> [PASSAGE TO READ]
* * * *
Up to 150m People could Perish in Pandemic
Early march. Our West Indian spring. The familiar shower of yellow and pink on hot, dusty days.
The critics: The ones who leave; the ones who dismiss us; the ones who look pityingly at us who stay. They say all sorts of things.
They say we are racially divided; that we are lazy; that we are never on time; that we don’t deliver meetings, goods, calls, letters when we say we will; that we don’t save; that we don’t develop; that we continue to be a trans-shipment point for drugs whose victims are boys who sell, steal, kill and get shot for it.
They say we have gangs where the more you kill the higher the honour. They say our country is rotting from the inside because our utilities, our water pipes, our phone and electricity lines, all our public service systems are creaky, rusty, neglected; that it will all burst or come apart one day. They say we live one day at a time.
They grimly cite murder, kidnapping, arson.
We shrug. Maddeningly. As if we know something they don’t. We do. They even say we are unpatriotic and partisan but we know this whole place is under our skin, football, savannah, ole talk, music, endless festivals, cricket, sunshine, carnival, bacchanal, roti, callaloo, crab and all.
We don’t know how it happened. It just did. Blind love? So what? Love is blind.
And even those who have fled remember the quality of our addiction to our sweet country. They are not as indifferent as they would like us to think. They just need to remember the flare of the canary yellow flowers on our hills, the quickening of the pulse of air the week before Carnival, the reclaiming of childhood exuberance, of unselfconscious abandoning their bodies to the sun and music.
* * * *
> [WORK TO COMPLETE] Carry on the essay about the West Indian spring and the country's critics from its last sentence, in the same voice.

Stored items:
* * * *
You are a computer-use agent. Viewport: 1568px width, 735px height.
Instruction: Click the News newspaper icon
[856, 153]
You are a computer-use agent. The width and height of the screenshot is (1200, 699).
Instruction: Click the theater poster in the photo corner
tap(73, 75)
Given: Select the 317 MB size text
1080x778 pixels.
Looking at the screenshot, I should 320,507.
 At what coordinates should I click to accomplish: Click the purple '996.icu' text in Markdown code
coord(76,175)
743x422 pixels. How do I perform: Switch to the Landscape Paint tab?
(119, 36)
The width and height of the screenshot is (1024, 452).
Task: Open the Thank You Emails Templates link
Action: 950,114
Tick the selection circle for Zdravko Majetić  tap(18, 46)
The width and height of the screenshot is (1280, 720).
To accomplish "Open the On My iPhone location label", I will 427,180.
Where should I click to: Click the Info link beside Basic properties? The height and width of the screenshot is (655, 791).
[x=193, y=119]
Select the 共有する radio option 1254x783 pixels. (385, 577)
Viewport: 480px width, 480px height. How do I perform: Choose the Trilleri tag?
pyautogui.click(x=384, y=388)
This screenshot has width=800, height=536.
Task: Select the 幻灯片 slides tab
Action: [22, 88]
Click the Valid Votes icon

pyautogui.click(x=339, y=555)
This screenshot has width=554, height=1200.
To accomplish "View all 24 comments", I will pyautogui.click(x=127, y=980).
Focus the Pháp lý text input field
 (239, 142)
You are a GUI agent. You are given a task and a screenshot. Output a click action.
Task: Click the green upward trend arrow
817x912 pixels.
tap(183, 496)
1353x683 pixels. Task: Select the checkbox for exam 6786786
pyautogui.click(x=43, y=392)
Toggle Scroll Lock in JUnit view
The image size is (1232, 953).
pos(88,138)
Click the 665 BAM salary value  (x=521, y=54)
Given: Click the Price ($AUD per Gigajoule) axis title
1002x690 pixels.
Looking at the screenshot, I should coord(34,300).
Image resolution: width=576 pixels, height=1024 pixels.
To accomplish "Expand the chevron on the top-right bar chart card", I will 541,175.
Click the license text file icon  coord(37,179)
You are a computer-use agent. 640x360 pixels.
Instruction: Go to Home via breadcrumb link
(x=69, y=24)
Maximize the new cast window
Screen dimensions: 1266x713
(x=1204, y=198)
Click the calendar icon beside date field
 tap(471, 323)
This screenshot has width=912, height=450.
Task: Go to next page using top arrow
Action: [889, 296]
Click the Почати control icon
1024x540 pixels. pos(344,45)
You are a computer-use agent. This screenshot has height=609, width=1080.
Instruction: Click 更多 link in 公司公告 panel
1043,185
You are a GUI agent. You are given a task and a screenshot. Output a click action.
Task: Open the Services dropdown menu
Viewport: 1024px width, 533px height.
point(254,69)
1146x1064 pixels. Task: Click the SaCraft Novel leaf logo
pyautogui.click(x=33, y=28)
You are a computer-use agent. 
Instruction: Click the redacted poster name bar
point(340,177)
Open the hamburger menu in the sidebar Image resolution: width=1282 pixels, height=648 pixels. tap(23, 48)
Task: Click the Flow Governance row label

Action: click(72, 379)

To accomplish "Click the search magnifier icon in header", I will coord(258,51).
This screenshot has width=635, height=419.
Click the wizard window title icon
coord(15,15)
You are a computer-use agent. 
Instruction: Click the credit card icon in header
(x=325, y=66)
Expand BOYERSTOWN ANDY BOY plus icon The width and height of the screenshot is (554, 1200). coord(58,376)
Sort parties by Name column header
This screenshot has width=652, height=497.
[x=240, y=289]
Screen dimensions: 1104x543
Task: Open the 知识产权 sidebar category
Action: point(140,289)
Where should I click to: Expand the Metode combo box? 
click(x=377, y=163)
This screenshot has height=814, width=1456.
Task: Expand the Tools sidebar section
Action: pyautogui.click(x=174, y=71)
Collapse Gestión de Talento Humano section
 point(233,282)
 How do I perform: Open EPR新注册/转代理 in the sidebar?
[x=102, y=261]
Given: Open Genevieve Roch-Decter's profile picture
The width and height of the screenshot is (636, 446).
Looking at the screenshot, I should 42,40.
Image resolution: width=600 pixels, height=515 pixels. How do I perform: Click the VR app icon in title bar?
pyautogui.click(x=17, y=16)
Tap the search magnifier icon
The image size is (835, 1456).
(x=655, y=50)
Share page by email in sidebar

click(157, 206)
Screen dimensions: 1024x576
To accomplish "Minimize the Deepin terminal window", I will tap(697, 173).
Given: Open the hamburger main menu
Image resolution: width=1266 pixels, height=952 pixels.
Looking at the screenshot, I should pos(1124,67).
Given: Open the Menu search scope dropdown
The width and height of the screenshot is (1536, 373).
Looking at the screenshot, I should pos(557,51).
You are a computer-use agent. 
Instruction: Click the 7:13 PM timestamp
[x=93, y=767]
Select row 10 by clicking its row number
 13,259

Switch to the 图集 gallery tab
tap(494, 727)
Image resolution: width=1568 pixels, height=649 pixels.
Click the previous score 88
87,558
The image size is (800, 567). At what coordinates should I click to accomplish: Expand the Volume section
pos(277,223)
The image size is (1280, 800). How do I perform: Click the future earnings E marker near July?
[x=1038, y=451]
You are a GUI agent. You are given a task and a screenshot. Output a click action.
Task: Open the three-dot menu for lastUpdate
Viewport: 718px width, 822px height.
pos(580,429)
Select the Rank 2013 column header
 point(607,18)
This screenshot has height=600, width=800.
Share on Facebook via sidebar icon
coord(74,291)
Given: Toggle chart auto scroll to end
* * * *
> [WRITTEN ANSWER]
Have they forgotten our rivers? Yes, rivers of singing, dancing, humanity, tumbling, flowing along our streets?
In other countries, rivers of blood flow while they bomb and cutlass and land mine one another. Darfur, Iraq, Israel and 30 countries at war.
The critics are at it again. We hear them as we would a far-away voice. Now they are saying we are not prepared for a global pandemic in which anything from 7.4 to 150 million people could perish.
Them again? They said that about HIV/Aids, and haven’t we survived although we have the second highest incidence of the virus after Sub-Saharan Africa?
Bird flu, they call it.
Their warnings to prepare for a worldwide endemic have turned increasingly urgent as the deadly H5N1 strain has spread to Japan, Nigeria, and at least ten European Union countries including France and the UK. US scientists are saying that only a military style approach can contain worldwide threat.
They are saying that an endemic is more likely now that it’s spread from poultry and infected humans in seven countries: Vietnam, (42 deaths 93 cases) Thailand, (14 deaths 22 cases) Indonesia (18 deaths 25 cases) China, (eight deaths 12 cases) Turkey, (four dead 21 cases) Cambodia, (four deaths) Iraq, (three deaths).
They are saying only the prepared will survive. They tell us in news bulletins how First World countries prepare: “The French health minister Xavier Bertrand said on January 11 that the country will have spent $844m (£477m) between 2004 and 2006 on preparing for a flu pandemic.
“Germany is stockpiling large quantities of Relenza as an alternative to Tamiflu. Its order, for 1.7 million units, reportedly exceeded the global sales of the drug for the past four years
“The British government is spending £200 million to buy 14.6 million doses of Tamiflu. It is also purchasing two metre treatments of bird flu vaccine to treat key workers.”
Scientists had been particularly worried about bird flu arriving in poor and developing countries. They say the consequences in poor, small, developing and unprepared countries could be “truly catastrophic.”
Nonsense. Our currency is happiness not vaccines. We flow with rivers of tinsel, pivot our hips with style in time to the rhythm of the music, believing we are safe. We don’t exchange oil for vaccines, we exchange it for the music, the dance, the good times now.